とは言ってもさすがにマリシアは小さいとはいっても王女様だから、アリアはメイのベッドがせいいっぱいだった。
マリシアはそれを仲間はずれにされているように思うらしく文句を言っていたが、マリシアにそんなことをさせたら怒られるに決まっているので勘弁して欲しい。
ちなみに他の侍女は別の馬車に乗っているらしい。そちらも、泊まれるようになっているそうだ。
ただ護衛のためについてきてくれているシス国の騎士たちは馬車の外で簡易なテントを張って泊まるそうだが。
…本当に申し訳ない。こっちは至れり尽くせりで。
食料は他の、料理が得意な侍女が担当する予定だ。ついでに侍女たちの分まで作ってくれるというのだから何とも頼もしい話だ。もちろん、アリアもそれほど料理が得意ではないが手伝いに行こうと思っている。
何よりも嬉しいことといえば朝の給仕がない。貴族はここにはいないし、騎士たちは自分のことは自分でやる主義らしく自炊するという話だったからだ。
おかげで朝の給仕の地獄が夢のようだ。ゆったりとした朝を迎えられるのは侍女になってから初めてだった。王女付きの侍女のときですら、ここまでの余裕はなかった。
アリアは感動していた。
アリアは基本的にマリシアの分の朝食を運ぶだけで事が足りるのだから楽なことこの上ない。
それも、大変ありがたい話だ。が……
「それで……ってお姉様!! 話を聞いていますの?」
マリシアが揺れる馬車でアリアに向かって注意した。どこか遠くを見ていた様子のアリアは慌てた。
「ええっと。すいません。ちょっと前から聞いてません」
「これだから、アリアは……。正直な子ね。せっかくマリシア様が呪文講座をしてくれるんだから聞きなさいよ」
メイが横やりを入れる。
今は何故か、呪文講座が始まっていた。それも馬車の中で。アリアがユーイのことについて根掘り葉掘り聞かれ、メイたちが満足した後のこうした会話が引き金だった。
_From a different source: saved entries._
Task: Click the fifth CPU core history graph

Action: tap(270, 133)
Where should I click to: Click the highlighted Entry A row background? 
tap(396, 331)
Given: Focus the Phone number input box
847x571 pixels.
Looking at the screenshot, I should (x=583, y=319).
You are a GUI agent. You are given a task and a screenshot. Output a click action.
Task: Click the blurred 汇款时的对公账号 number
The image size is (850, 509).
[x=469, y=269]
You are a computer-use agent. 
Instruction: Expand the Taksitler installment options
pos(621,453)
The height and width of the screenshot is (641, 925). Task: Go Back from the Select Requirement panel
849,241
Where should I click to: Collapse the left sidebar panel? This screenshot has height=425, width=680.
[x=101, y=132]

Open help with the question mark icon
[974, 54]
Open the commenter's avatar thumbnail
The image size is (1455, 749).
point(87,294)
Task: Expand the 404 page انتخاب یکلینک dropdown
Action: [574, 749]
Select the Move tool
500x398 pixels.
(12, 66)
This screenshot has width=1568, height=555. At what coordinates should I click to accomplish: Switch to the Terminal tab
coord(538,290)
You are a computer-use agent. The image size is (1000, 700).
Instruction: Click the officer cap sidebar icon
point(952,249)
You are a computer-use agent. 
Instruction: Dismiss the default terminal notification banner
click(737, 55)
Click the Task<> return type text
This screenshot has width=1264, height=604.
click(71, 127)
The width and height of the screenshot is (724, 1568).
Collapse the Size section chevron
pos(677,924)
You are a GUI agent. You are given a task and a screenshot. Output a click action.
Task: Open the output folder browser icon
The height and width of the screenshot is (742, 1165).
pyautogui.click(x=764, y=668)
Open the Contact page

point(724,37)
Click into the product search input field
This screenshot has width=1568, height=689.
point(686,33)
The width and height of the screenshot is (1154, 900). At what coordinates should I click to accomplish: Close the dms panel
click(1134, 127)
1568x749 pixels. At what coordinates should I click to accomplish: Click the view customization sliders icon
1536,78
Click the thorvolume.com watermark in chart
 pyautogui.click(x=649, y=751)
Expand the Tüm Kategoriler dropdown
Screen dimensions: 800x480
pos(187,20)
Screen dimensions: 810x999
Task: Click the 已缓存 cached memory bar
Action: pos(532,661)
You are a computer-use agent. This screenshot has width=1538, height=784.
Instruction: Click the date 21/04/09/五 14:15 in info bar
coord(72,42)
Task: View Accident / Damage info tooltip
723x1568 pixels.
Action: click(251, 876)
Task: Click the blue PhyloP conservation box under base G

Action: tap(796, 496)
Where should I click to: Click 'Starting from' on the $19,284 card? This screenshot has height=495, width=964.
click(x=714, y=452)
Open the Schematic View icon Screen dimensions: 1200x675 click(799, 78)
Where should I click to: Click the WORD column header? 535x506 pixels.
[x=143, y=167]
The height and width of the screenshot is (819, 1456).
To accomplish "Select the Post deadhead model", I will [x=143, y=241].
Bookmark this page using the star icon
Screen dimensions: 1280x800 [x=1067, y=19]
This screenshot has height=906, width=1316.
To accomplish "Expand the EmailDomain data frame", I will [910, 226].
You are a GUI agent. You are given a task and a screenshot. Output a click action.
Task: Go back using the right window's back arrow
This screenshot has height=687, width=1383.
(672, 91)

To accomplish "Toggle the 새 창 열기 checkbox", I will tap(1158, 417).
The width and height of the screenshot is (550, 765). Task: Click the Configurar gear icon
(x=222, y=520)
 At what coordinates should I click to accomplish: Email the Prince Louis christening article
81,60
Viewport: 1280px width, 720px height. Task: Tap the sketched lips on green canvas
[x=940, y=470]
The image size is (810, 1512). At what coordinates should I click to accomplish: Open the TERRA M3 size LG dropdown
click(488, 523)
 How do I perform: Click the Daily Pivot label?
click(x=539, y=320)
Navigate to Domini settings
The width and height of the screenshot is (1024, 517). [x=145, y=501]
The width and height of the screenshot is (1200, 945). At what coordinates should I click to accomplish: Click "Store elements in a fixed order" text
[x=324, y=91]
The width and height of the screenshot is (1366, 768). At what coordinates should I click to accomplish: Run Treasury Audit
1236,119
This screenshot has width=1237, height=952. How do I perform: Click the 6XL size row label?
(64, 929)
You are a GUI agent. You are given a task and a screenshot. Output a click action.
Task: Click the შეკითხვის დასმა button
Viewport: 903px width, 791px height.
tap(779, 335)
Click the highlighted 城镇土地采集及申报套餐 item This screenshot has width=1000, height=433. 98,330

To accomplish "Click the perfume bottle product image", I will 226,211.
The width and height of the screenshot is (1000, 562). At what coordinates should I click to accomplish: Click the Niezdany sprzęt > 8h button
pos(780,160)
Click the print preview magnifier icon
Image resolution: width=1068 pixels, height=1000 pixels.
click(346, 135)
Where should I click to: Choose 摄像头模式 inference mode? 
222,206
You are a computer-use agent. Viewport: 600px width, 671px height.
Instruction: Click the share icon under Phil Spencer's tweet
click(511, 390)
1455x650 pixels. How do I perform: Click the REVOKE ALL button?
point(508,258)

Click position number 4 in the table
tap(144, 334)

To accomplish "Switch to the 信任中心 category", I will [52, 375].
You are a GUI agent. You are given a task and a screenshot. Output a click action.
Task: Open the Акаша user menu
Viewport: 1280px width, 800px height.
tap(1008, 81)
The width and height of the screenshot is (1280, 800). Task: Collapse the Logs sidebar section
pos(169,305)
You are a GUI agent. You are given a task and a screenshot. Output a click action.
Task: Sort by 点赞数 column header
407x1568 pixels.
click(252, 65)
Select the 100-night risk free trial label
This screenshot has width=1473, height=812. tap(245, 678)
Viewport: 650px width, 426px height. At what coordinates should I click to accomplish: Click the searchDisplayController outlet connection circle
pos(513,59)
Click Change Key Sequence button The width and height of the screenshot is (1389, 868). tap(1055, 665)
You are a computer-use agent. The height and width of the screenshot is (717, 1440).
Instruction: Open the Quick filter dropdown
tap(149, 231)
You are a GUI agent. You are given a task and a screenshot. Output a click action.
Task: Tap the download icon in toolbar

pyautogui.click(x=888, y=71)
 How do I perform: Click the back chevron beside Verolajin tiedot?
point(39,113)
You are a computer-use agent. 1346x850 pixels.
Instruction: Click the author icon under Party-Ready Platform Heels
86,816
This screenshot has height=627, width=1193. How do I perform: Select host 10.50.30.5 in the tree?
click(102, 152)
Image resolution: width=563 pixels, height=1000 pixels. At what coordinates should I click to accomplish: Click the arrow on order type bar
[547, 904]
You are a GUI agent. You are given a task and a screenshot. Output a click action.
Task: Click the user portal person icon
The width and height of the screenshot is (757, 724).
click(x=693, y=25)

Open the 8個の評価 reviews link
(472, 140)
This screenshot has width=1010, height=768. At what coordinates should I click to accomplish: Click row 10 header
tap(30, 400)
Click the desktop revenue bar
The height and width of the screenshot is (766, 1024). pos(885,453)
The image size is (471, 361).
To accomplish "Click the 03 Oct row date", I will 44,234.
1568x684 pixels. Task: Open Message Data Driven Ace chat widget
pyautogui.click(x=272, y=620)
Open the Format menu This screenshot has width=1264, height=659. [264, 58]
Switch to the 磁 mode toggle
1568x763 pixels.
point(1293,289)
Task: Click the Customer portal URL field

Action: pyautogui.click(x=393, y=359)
「アリアって地獄の授業だの言ってたけど、どんなことやったの? あの時のアリアのやつれっぷりはひどかったわよ」
「……そんなにひどかった?」
「かなりすごかったですわ。アリア姉様。一体どうしたらあんな事になるんですか?」
「うーん。ダンスや礼儀作法。貴族それぞれの家の相互関係を覚えるために歴史を掘り起こして、あと、向こうで毒盛られたら困るから薬草や薬についてちょっと学んで、シス国についての歴史についてとか……あと」
「まだあるの?」
「いいお野菜の見分け方とか、新鮮な魚の見分け方とか、商品の値切り方とか」
「……後半やけに所帯じみてるわね。必要あるの?」
アリアはメイに言われて、何とも言えず、首を傾げて苦笑いした。
後半のものは、ミネルとの会話のときに、クロウリーがやたらと詳しかったので、アリアもミネルと一緒になって聞いていたのだ。これもいつか役に立ちますからとクロウリーは断言していた。いつ役に立つんだろう、これ。と思いながら聞いていたのを覚えている。
「私はてっきり呪文の特訓でもやっているのかと思ったけど、案外内容は普通ね」
「呪文なんてものが数週間でできるわけないでしょ? 私の家はそんなに位が高くないから習わなかったし」
アリアは口を尖らせて言った。呪文はおろか、小さい頃から最低限の教育以外ほとんど何もされていないので、侍女になってやっと礼儀作法や貴族の間のしきたりが少し分かってきたのだ。
「メイはどうなの? 呪文唱えられるの?」
「いや、無理ね。全くできないわ」
「えー? 習わなかったの?」
レイアス家の令嬢、メイならいくつか呪文を唱えられそうだと思っていたアリアは驚いて声のトーンを上げた。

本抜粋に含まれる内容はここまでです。